Vous dédiez votre engagement aux femmes soignantes. C’est le sujet abordé dans plusieurs de vos livres, dont Le Chœur des femmes. Que vous ont-elles appris ?

Elles m’ont appris que la perception d’un homme ne peut pas être celle d’une femme et que le meilleur moyen de comprendre la personne en face de soi est de ne pas avoir de préjugés. J’ai été sensibilisé par mes camarades de fac féministes. Ma transformation s’est faite au fur et à mesure. À mes débuts au centre de planification familiale, lorsqu’une femme enceinte demandait une IVG, j’étais mal à l’aise. Je commençais souvent par lui demander ce qui lui était arrivé, si elle prenait une contraception. Yvonne Lagneau, la surveillante du service, m’a rappelé que la vie des gens peut être compliquée. Mes questions étaient intrusives et parfois brutales. J’ai donc cessé d’en poser. Les patientes n’ont pas à se justifier.
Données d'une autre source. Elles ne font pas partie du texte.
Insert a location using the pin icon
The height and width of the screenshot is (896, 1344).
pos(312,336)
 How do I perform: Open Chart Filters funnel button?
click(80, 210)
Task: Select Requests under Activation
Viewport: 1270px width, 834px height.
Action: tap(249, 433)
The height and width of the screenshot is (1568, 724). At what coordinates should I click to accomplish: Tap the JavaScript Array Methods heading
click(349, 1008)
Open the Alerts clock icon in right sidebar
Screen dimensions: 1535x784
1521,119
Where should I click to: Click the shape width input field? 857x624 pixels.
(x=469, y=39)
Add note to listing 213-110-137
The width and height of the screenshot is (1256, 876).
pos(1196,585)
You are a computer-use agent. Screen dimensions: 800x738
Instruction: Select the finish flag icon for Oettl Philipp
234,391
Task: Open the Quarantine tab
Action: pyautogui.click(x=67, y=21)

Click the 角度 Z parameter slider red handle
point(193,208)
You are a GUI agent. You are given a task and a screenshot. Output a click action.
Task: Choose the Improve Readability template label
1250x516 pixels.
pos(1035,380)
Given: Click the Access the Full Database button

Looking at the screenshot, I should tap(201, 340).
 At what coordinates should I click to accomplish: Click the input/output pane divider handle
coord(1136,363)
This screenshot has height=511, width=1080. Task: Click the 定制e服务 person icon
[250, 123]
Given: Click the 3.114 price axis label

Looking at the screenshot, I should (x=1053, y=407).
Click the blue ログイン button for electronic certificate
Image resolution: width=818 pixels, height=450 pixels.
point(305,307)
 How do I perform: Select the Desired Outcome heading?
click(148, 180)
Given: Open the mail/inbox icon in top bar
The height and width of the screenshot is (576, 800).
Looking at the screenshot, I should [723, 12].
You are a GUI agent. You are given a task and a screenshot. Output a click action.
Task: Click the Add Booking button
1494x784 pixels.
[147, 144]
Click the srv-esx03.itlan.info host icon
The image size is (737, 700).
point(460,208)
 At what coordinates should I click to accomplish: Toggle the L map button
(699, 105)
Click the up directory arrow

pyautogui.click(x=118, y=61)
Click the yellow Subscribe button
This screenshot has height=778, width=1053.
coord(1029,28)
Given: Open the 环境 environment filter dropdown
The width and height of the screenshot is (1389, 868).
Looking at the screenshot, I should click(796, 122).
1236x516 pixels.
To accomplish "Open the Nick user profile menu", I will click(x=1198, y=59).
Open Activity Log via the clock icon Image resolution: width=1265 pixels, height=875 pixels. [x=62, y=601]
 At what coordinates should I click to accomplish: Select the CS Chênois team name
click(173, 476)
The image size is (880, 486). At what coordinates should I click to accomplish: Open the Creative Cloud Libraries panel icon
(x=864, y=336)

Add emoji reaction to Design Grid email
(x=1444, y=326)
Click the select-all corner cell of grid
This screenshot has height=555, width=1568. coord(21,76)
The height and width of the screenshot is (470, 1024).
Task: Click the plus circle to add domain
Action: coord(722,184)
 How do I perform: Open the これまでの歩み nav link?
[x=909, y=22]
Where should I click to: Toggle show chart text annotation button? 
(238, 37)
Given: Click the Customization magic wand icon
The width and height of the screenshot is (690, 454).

Quelle que soit leur motivation, elle est respectable et leur choix leur appartient.

J’ai aussi perdu un autre préjugé : même si je suis médecin, je ne suis pas supérieur moralement, mentalement ou intellectuellement aux personnes que je soigne. Beaucoup de médecins français pensent au fond qu’ils ont une supériorité morale leur permettant de vous dire ce qui est bon pour vous. Or c’est vaniteux. Il n’y a aucune supériorité morale à être médecin. Et nous ne sommes pas là pour « sauver » les gens, comme des missionnaires, mais pour les soigner, c’est-à-dire faire en sorte qu’ils souffrent moins et se sentent mieux.

Dans une interview au magazine Femmes ici et ailleurs, vous déclarez croire à « une révolution tranquille ou non, faite pas les femmes ». Qu’entendez-vous par là ?

Lorsque les personnes s’organisent, elles sont plus fortes, et ce indépendamment de leur genre. Après, je pense qu’il y a un intérêt commun de toutes les femmes et de toutes les minorités à s’organiser contre le statu quo patriarcal, car ce sont elles, les opprimées. S’il y a eu une loi pour légaliser l’IVG en 1975, c’est parce qu’il y avait des manifestations dans la rue, des articles dans la presse, des femmes qui partaient à l’étranger via le Planning familial pour avorter, des femmes qui mouraient ! Les véritables évolutions sociales sont liées aux pressions de la population. Le pouvoir peut décider de réprimer ou d’ignorer, mais ne peut pas empêcher les gens de parler. Cette révolution viendra par le partage du savoir et le partage d’expériences, par la contestation et par la parole.